Copy each line below in which the word "أيام" occurs.

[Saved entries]
......

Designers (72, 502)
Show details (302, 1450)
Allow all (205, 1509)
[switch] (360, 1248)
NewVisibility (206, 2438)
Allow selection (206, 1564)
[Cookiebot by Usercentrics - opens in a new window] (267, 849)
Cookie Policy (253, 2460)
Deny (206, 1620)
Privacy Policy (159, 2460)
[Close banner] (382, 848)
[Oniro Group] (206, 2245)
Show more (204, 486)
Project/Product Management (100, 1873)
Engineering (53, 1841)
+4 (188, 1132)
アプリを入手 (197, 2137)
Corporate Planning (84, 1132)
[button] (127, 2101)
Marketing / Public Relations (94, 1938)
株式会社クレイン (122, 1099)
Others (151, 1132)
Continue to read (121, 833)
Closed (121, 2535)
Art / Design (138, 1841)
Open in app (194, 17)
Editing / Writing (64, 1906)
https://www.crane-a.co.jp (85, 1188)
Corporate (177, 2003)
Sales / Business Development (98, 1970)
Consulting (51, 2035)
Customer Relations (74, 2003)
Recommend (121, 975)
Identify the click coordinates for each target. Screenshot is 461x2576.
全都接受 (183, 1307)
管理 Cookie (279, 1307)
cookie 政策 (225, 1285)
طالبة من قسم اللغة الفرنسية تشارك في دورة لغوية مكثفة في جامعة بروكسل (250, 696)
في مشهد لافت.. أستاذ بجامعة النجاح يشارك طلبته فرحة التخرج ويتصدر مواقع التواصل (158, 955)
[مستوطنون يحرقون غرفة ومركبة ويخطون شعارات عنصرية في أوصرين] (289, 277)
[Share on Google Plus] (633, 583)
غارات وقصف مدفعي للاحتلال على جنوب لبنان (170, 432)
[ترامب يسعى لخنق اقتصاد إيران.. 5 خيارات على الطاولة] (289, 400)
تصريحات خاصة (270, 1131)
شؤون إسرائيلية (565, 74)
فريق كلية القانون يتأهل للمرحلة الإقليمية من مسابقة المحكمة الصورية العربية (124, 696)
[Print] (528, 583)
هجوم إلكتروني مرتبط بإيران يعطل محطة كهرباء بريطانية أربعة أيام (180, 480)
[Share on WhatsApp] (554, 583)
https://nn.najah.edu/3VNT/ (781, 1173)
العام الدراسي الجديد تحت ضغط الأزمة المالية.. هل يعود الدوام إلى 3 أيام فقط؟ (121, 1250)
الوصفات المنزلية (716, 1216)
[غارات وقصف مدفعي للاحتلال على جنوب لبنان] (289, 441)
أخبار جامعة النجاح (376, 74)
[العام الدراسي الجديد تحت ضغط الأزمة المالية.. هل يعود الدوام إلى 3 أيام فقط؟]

......

The completed task:
هجوم إلكتروني مرتبط بإيران يعطل محطة كهرباء بريطانية أربعة أيام (180, 480)
العام الدراسي الجديد تحت ضغط الأزمة المالية.. هل يعود الدوام إلى 3 أيام فقط؟ (121, 1250)
[العام الدراسي الجديد تحت ضغط الأزمة المالية.. هل يعود الدوام إلى 3 أيام فقط؟]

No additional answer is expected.